Your objective –
Could you output, word for word, only the lines from the line with "Where should I" to the end of the entries, including both ends? Omit the pictures.

Stored records:
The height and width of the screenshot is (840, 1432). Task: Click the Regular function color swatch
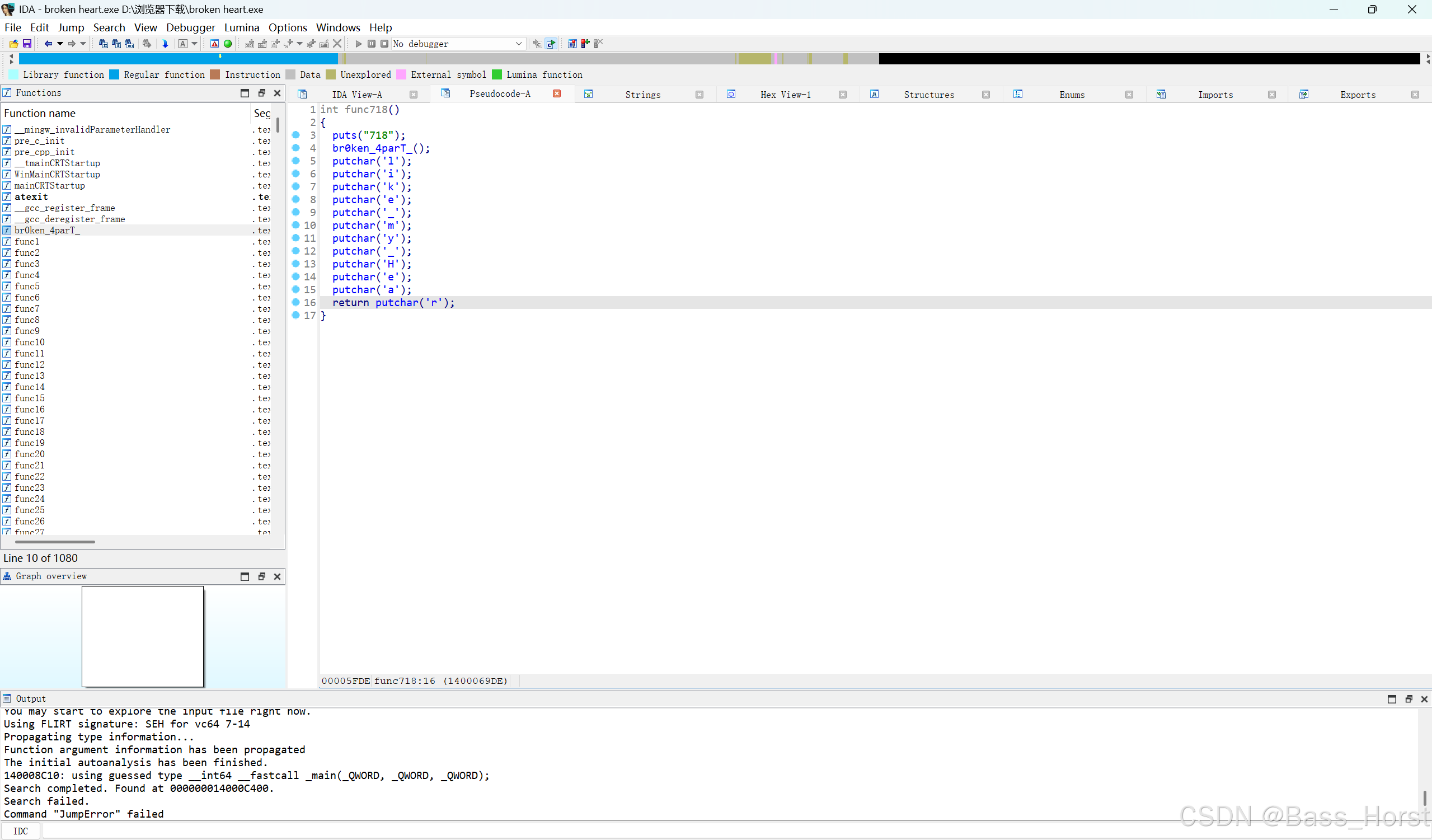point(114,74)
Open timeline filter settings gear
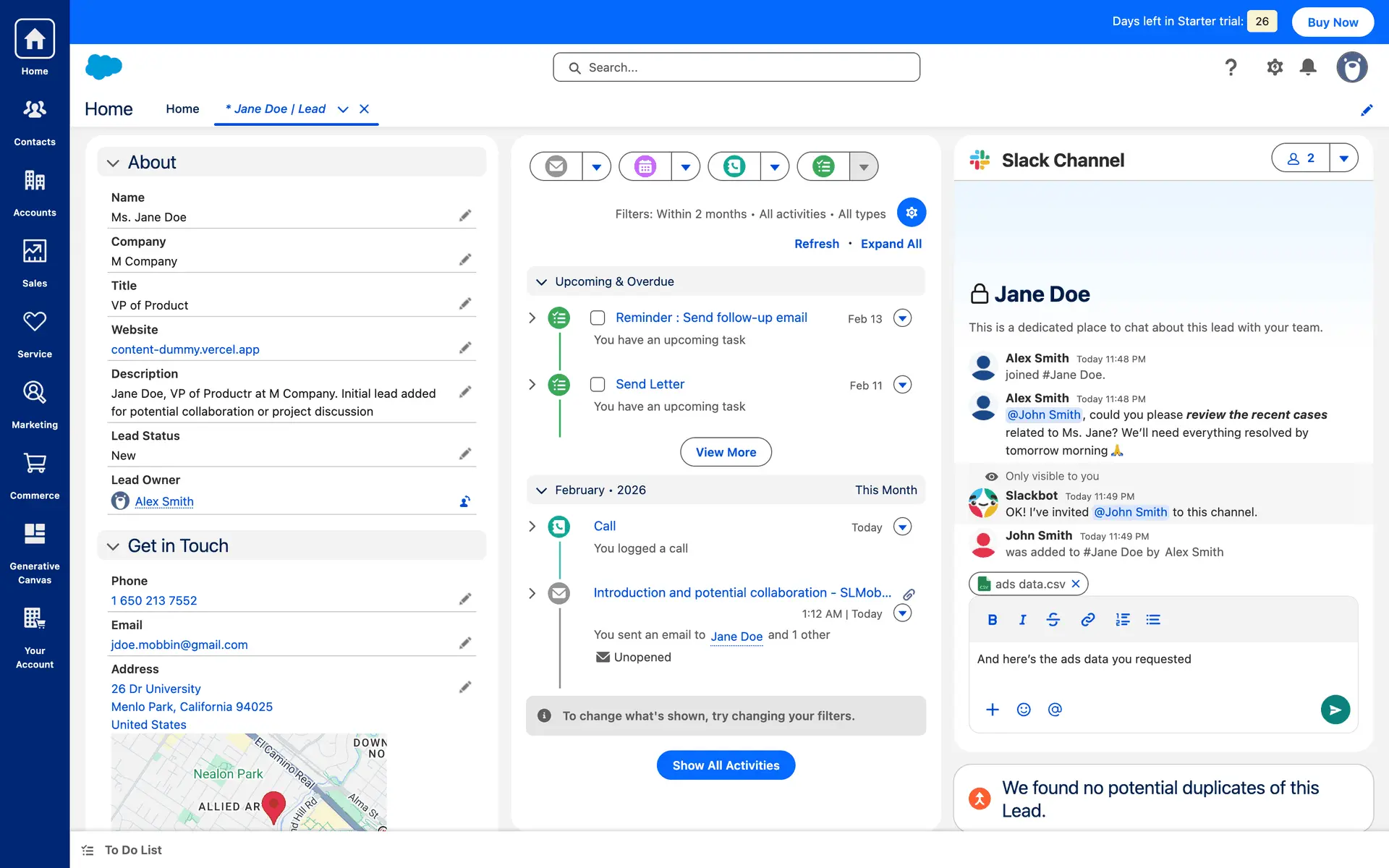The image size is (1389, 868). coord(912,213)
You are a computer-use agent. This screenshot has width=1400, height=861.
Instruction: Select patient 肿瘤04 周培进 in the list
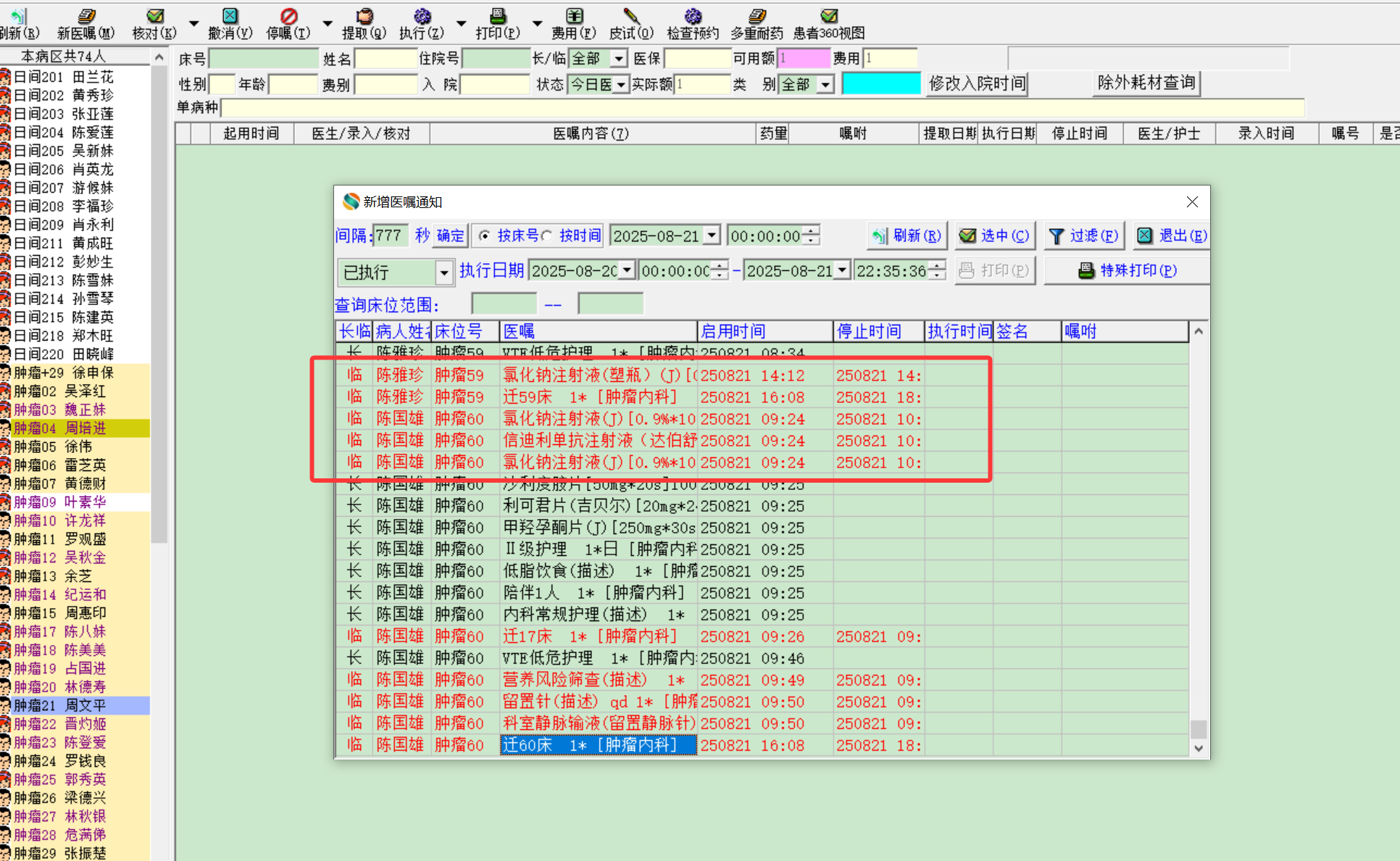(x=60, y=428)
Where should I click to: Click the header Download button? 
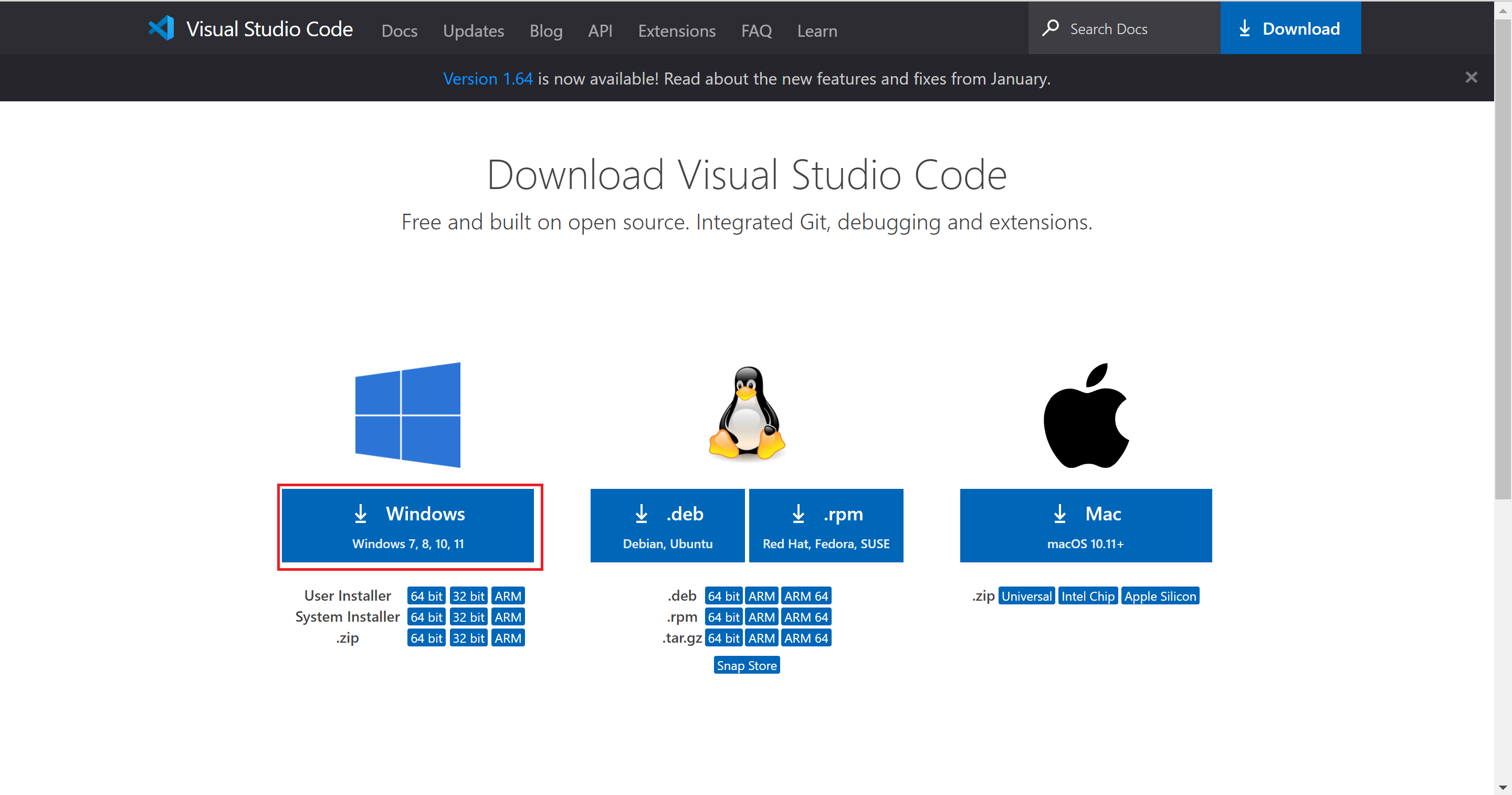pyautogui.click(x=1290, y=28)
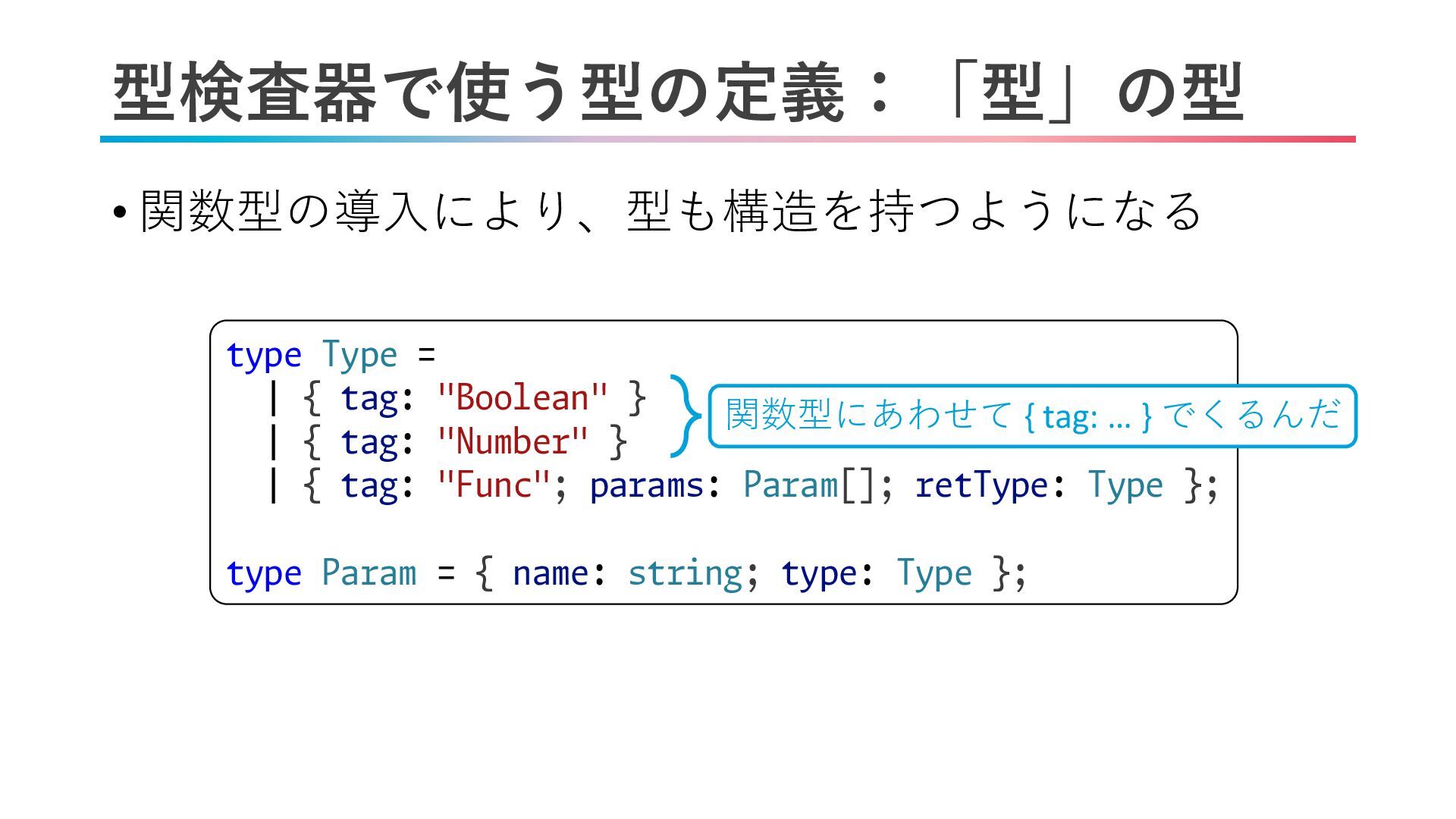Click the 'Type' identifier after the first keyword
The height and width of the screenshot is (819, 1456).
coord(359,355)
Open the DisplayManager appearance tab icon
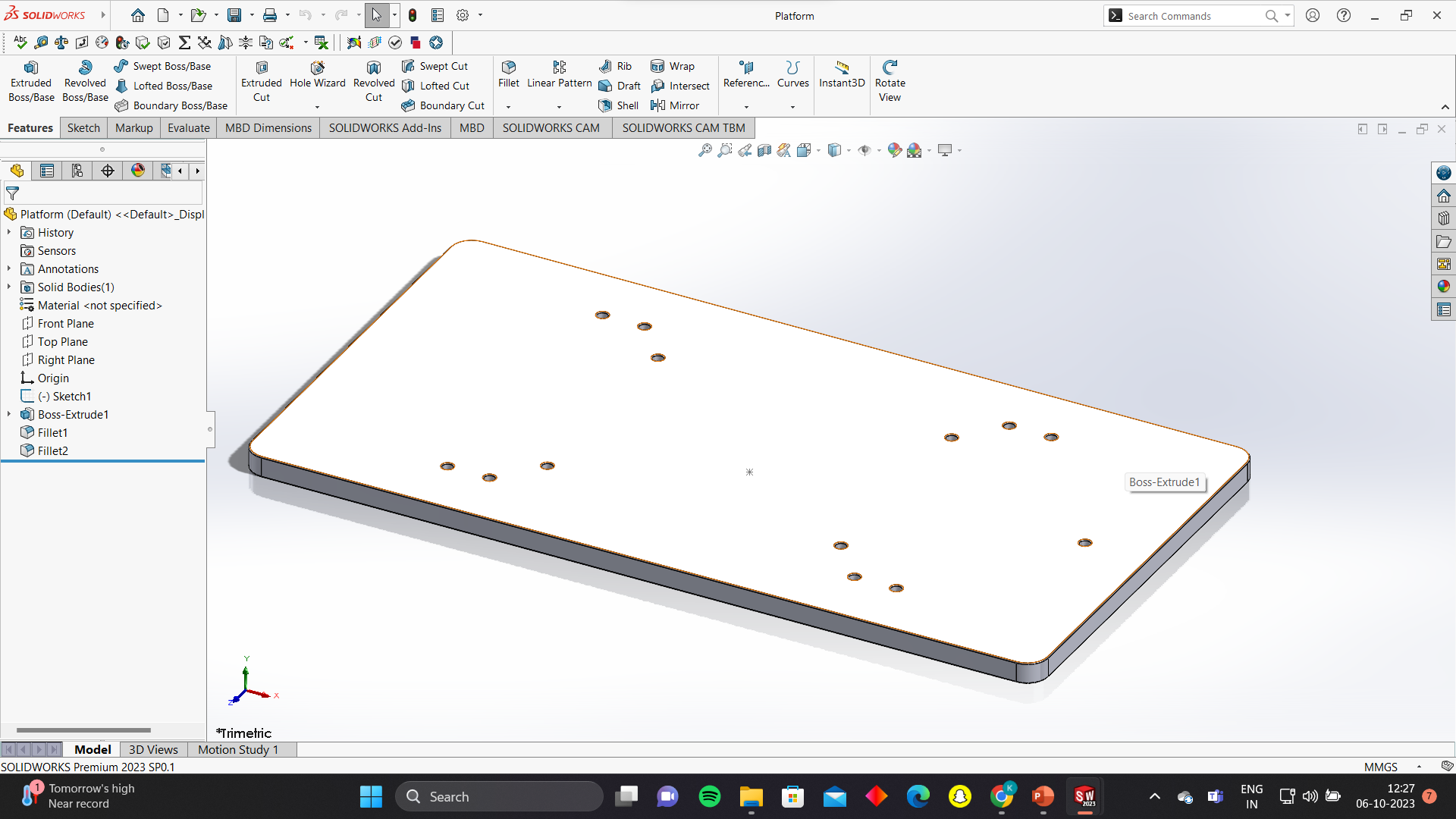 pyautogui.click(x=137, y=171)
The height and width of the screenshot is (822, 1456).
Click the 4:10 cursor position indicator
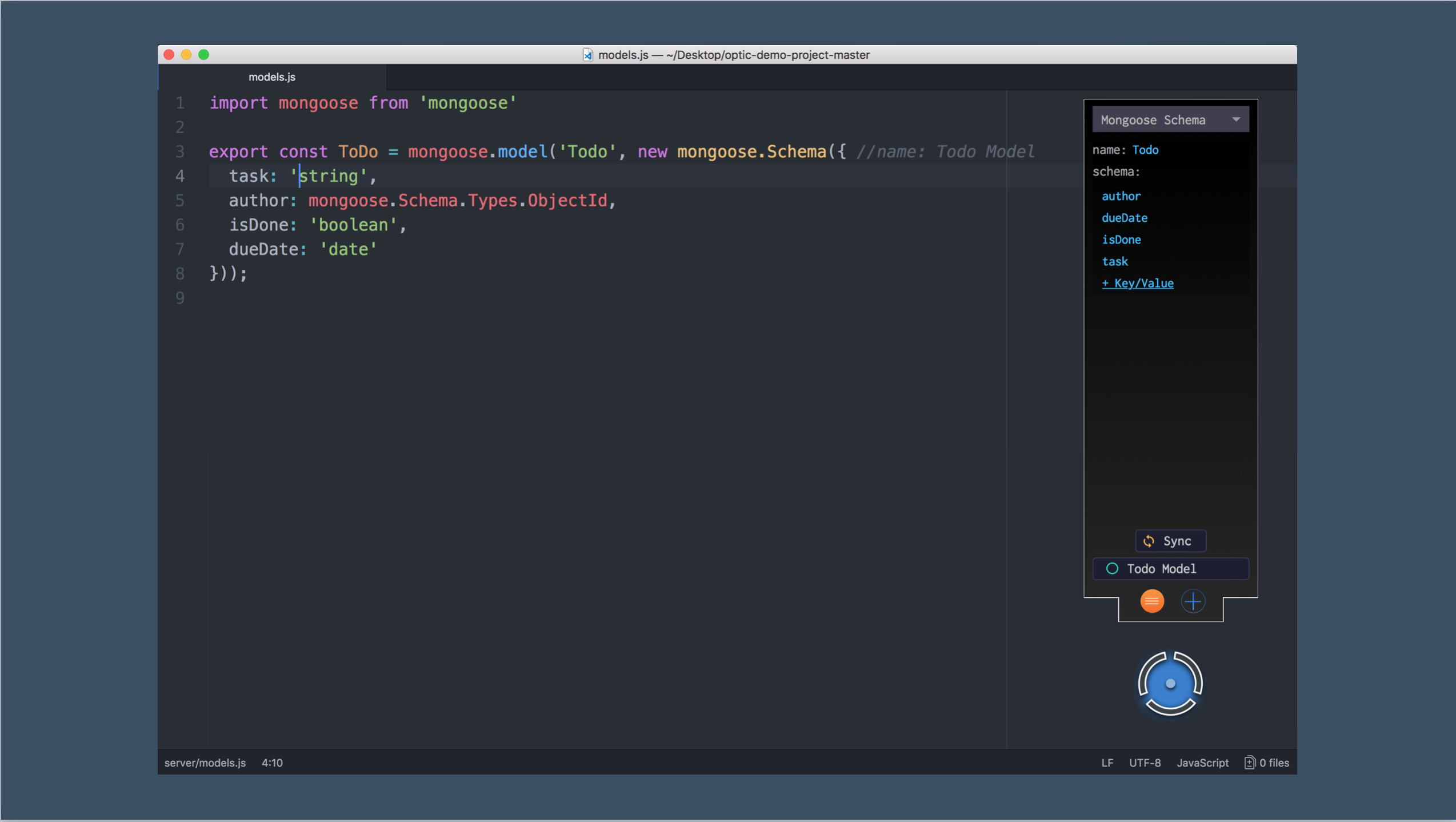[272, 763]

Reply –
Where should I click to: Click the header Download button? 
pyautogui.click(x=1290, y=28)
Click the 'Type' identifier after the first keyword
The height and width of the screenshot is (819, 1456).
coord(359,355)
Open the DisplayManager appearance tab icon
 pyautogui.click(x=137, y=171)
The height and width of the screenshot is (822, 1456).
Click the 4:10 cursor position indicator
[272, 763]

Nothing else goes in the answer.